Continúa la destrucción de la legalidad en México, como usted sabe. Aunque nunca hemos vivido en un Estado de derecho, propiamente hablando, nos acercamos bastante a partir de 1995. Treinta años después, se destruyó al Poder Judicial y se ha reemplazado con “jueces” electos mediante un proceso absurdo, amañado, y en estricto sentido, ilegítimo.
Es posible que algunos de los elegidos tengan algo de conocimiento de su puesto, pero abundan ejemplos de personas que llegaron a decidir sobre temas que desconocen, sin idea de los procedimientos, e incluso, de las leyes sobre las que tendrían que basar su decisión. Las sesiones de la Corte son de pena ajena.
En México, la ley jamás ha sido el eje sobre el que funciona la sociedad. Desde el primer virrey, optamos por administrar la aplicación de las leyes para evitar conflictos inmanejables. Refrendamos esa actitud en el siguiente siglo y desde entonces mantuvimos una relación lejana con la Corona y con sus leyes. Aunque nos encanta el formalismo, y a la menor oportunidad redactamos constituciones, o las ampliamos sin medida, lo de cumplir lo escrito no se nos da.
Como en cualquier sociedad, la ley es un instrumento de última instancia. La convivencia diaria se rige por costumbres y tradiciones, y es sólo cuando éstas se rompen que se hace necesario recurrir a las leyes y a los cuerpos que las hacen cumplir. En nuestro caso, esa última instancia no ha sido (salvo en el periodo mencionado al inicio) utilizada con frecuencia. Las policías no gozan del respeto de la población, ni tienen tampoco mucho interés en aplicar la ley. Antes de llegar al extremo, nos guiamos por la máxima de que vale más un mal arreglo que un buen pleito.
En consecuencia, hemos sido un país de negociaciones permanentes, que cuando no nos gustan llamamos “transas”. Si alguien quería invertir para producir autos, tenía que negociar con el gobierno, cuyos representantes negociaban coimas o de plano participaciones. Defender la propiedad de un terreno llevaba a negociar con autoridades, notarios, invasores y, frecuentemente, se facilitaba la negociación a balazos. Negociamos la paz social, la economía, el “desarrollo urbano…" Todo.
El resultado es el mazacote en que hemos convertido al país, con ciudades sin orden, grupos totalmente excluidos, familias en posiciones de privilegio, políticos dedicados al saqueo, y crecientemente, amplios grupos construyendo Estados paralelos (mejor conocidos como crimen organizado). El proceso civilizatorio que podría establecer un Estado de derecho en forma lo iniciamos apenas hace 30 años, y lo hemos destruido.

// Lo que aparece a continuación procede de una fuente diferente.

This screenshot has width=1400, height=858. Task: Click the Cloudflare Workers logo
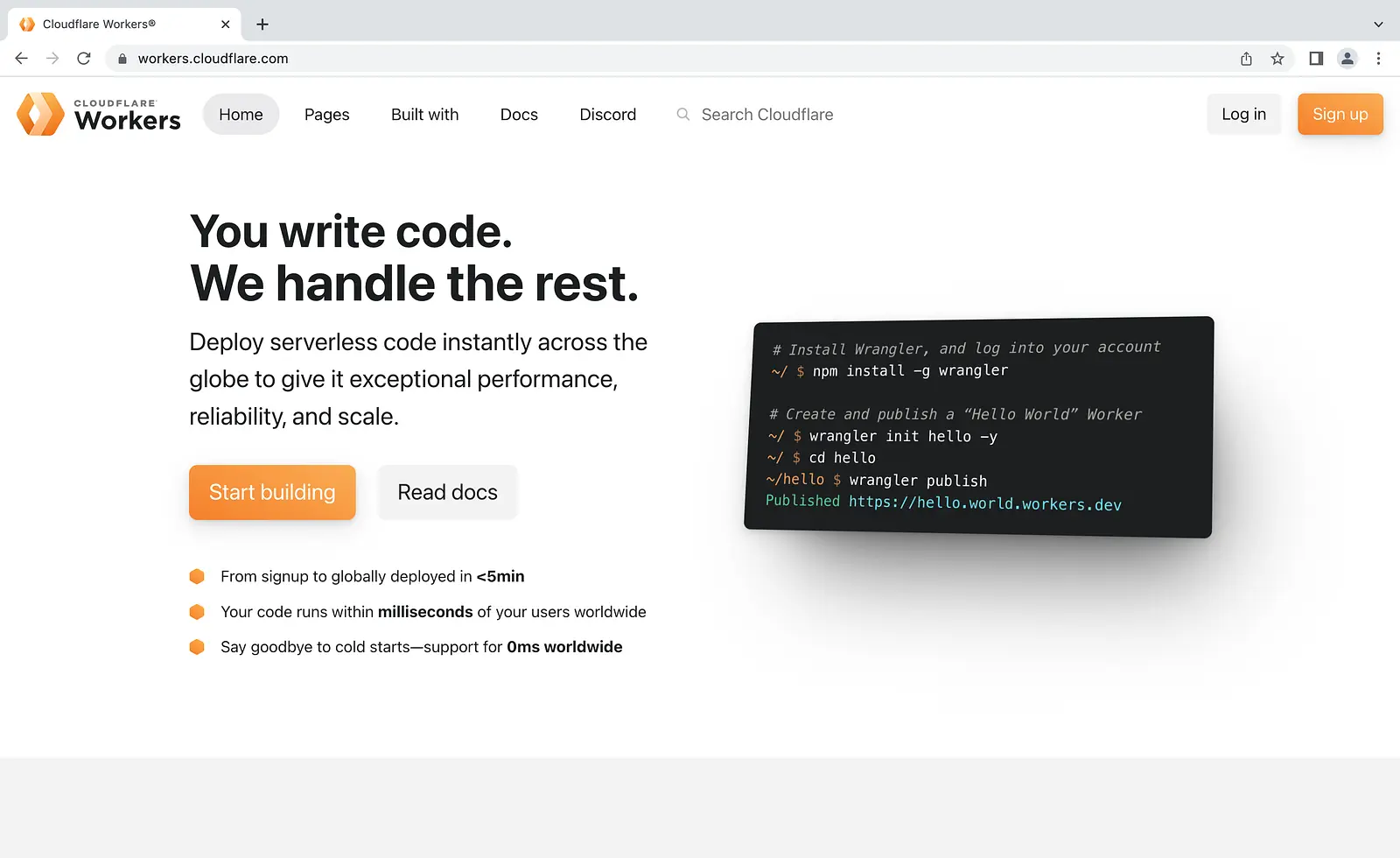pyautogui.click(x=99, y=114)
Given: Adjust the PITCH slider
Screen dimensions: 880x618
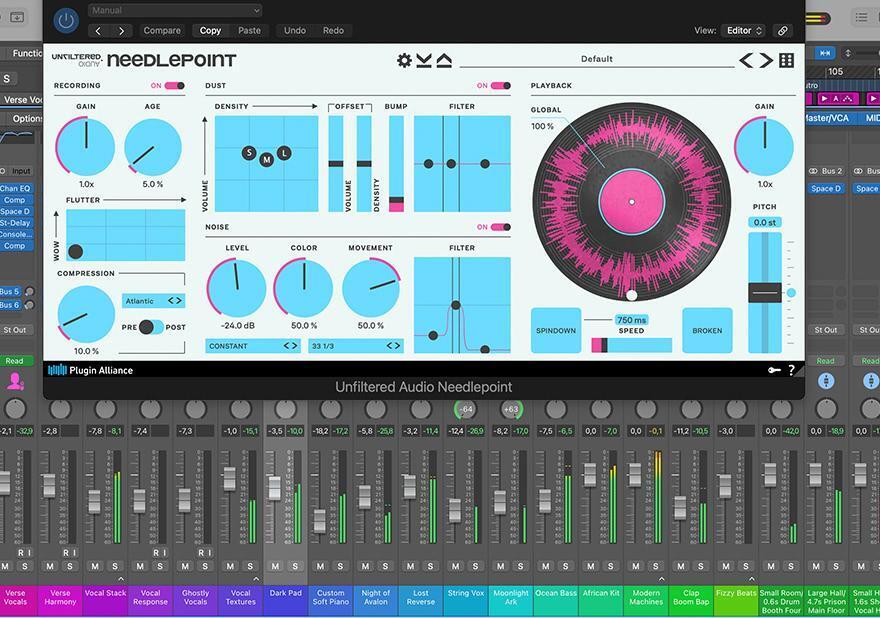Looking at the screenshot, I should pos(766,292).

La destrucción es obra del grupo que está en el poder, que cree que regresando a la vieja tradición de la negociación podrá perpetuarse en el poder y ampliar el saqueo, que ya es hoy el mayor de la historia nacional. Si bien el inicio de la destrucción podía achacarse al anterior presidente, aunque con la connivencia de la actual, la eliminación del amparo es totalmente de ella.
Hay quien afirma que es una reforma dirigida a cobrarle a Salinas Pliego lo que el gobierno afirma que debe, pero el resultado es la indefensión de todos los mexicanos. Cualquier día, sin aviso, puede usted amanecer sin acceso a sus cuentas bancarias. Y no habrá manera de defenderse. Entre prisiones preventivas oficiosas, bloqueos de cuentas, fiscalías interesadas, jueces incompetentes, y la tremenda Corte, estamos indefensos y desamparados.
En ocasiones anteriores, cuando algo así ha ocurrido, el resultado ha sido un proceso de desintegración, aderezado de violencia. Uno de ellos requirió medio siglo para controlarse, el otro nada más la mitad. Si no hay reglas iguales para todos, y dependiendo del sapo es la pedrada, entonces quien tiene más saliva traga más pinole. Desamparados, apedreados y atragantados, es imposible estar unidos.